Product teams building AI coding assistants have the unique opportunity to record, access, and analyze in-app metrics and telemetry to deduce insights about the tools’ impact. Of course, the collection and usage of user data must be transparently communicated, including the opportunity to opt-out.

One way that my previous team collect data for downstream analyses involves generating metadata tags of user and system chat messages. As a standard data privacy practice, the chat messages data are securely encrypted and only the conversation owner can uncover the content. To study user behaviors and hypothesize signals of impact, our system generates a series of metadata tags and made them available to a team of business analysts, including:

user intent classification based on pre-defined taxonomy of various coding operations
length of user prompts and length of appended code context in request
length of system response and length of generated code in response
generated code insertion rate into the working editor
user rating (helpful / unhelpful) of messages

The data help us discover user usage patterns. The most popular intents for using the AI coding assistant among our users were code generation, bug fix, and information seeking. Users also had the tendencies to write short prompts without appending necessary contexts. Users were also more likely to rate the assistant’s response as “helpful” when they could directly insert generated snippets directly into their code.

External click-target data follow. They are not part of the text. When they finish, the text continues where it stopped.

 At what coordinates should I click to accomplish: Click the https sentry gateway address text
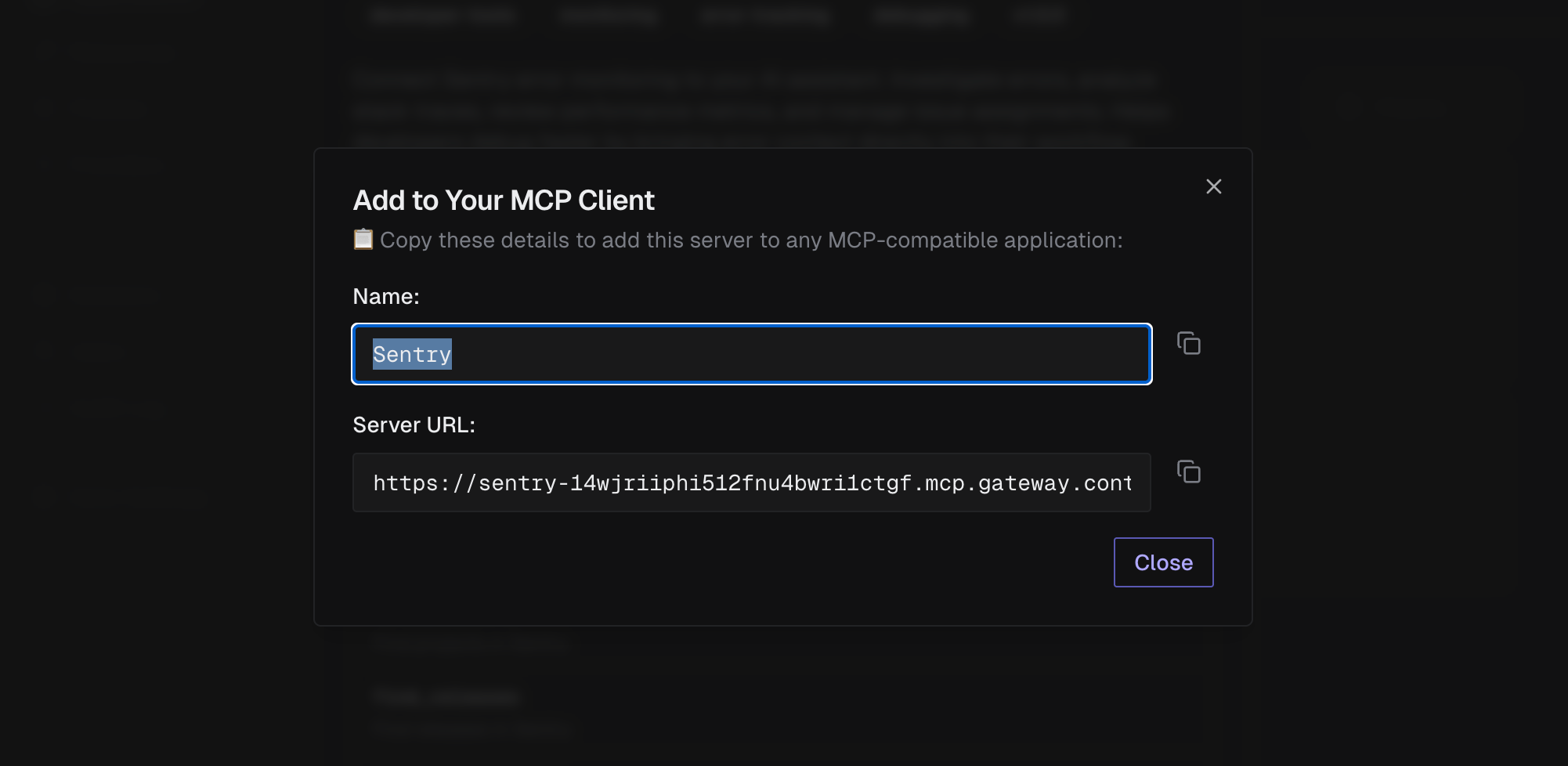click(x=752, y=482)

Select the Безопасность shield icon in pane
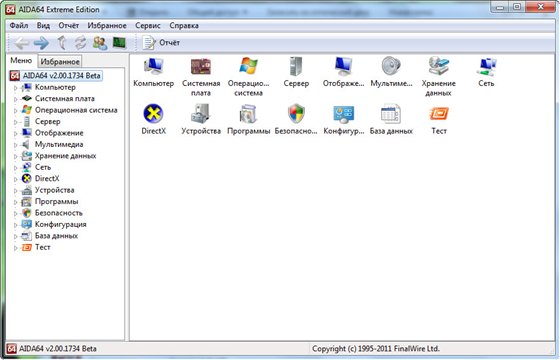point(296,114)
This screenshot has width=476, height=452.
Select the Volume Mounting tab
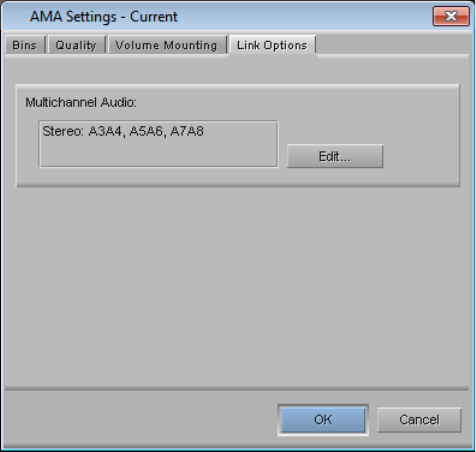coord(166,45)
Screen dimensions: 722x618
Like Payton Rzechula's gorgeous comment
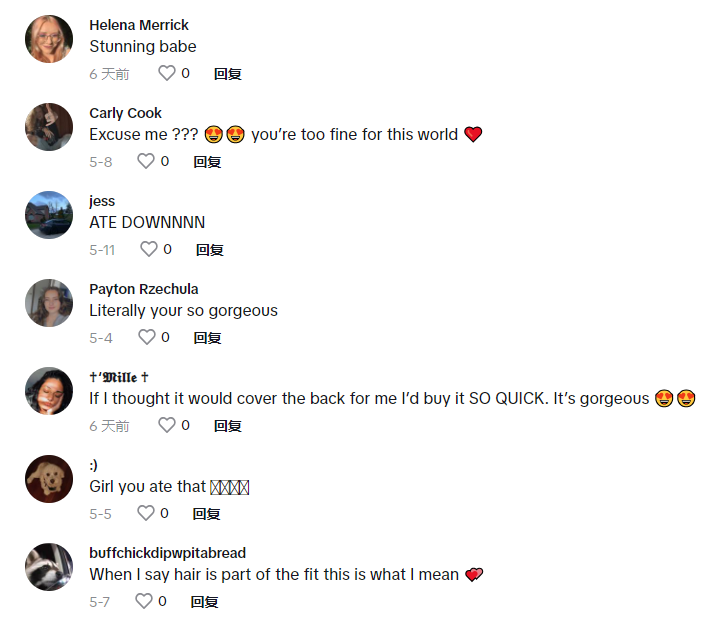[147, 337]

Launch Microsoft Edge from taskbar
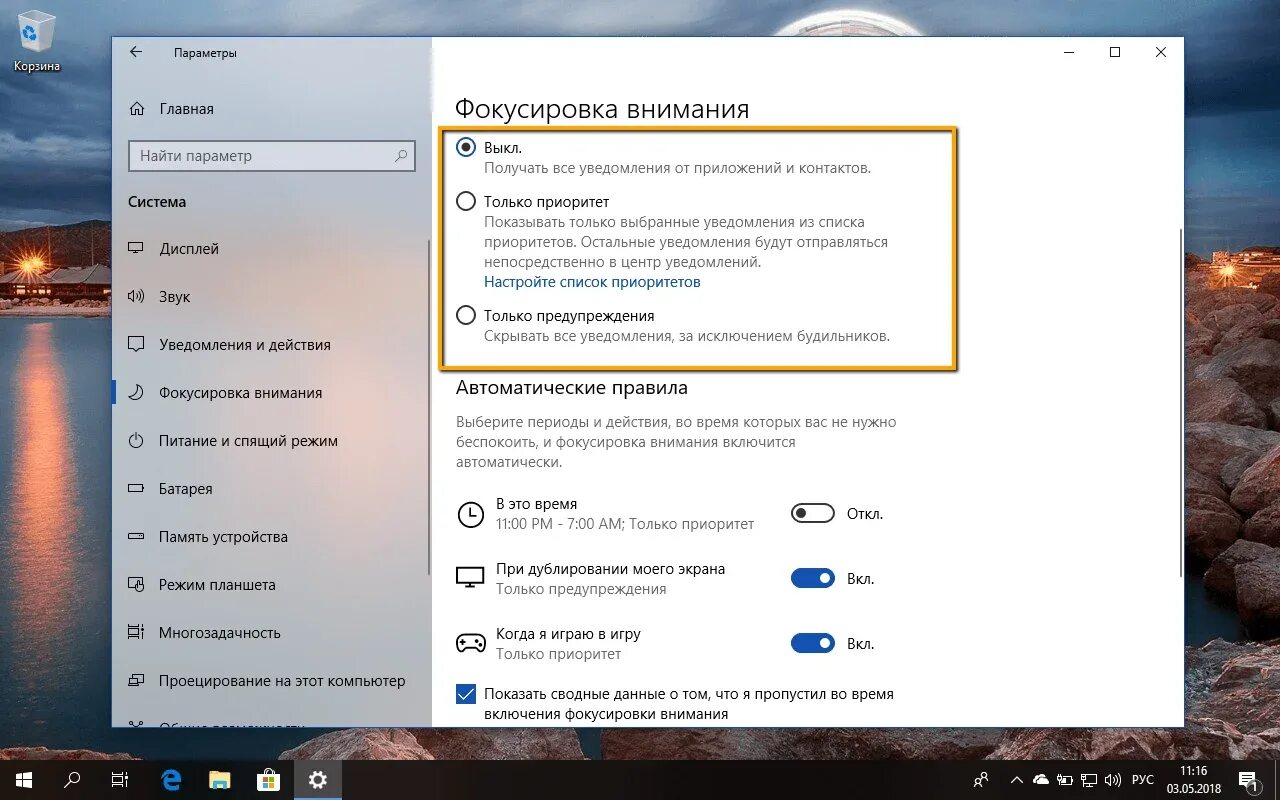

To my knowledge, no AI coding assistant team has yet to publish an impact study based on in-app and telemetry metrics, although GitHub copilot mentioned they make inferences from user activities. In the future, I hope to see AI coding assistant teams share their methodologies, analyses, and insights from usage data, so the field can move forward in making the AI-assisted coding experience more productive, positive, and helpful for developers.

Conclusion

Working with AI for software engineering, I often felt a mix of awe, frustration, and cautious enthusiasm. The awe comes from expectation-defying emergent capabilities from foundational models and the innovative spirit of the community that bring cool ideas to life. The frustration comes from the failure scenarios where our features are not delivering results we hope for our users, and the endless list of challenges we face to build a good system. The cautious enthusiasm comes from the conviction that as a community, we can bring forth technological breakthroughs (or at the very least, incremental progress) to make AI more helpful for people. At the same time, we must talk to each other, share ideas about how to best go about solving these problems, since AI is not a benign pursuit, with major environmental, financial, technological, and social consequences if not done right. My hope is that I will look back at this blog post a year from now, feeling more awe than most about the progress that we will have collectively made.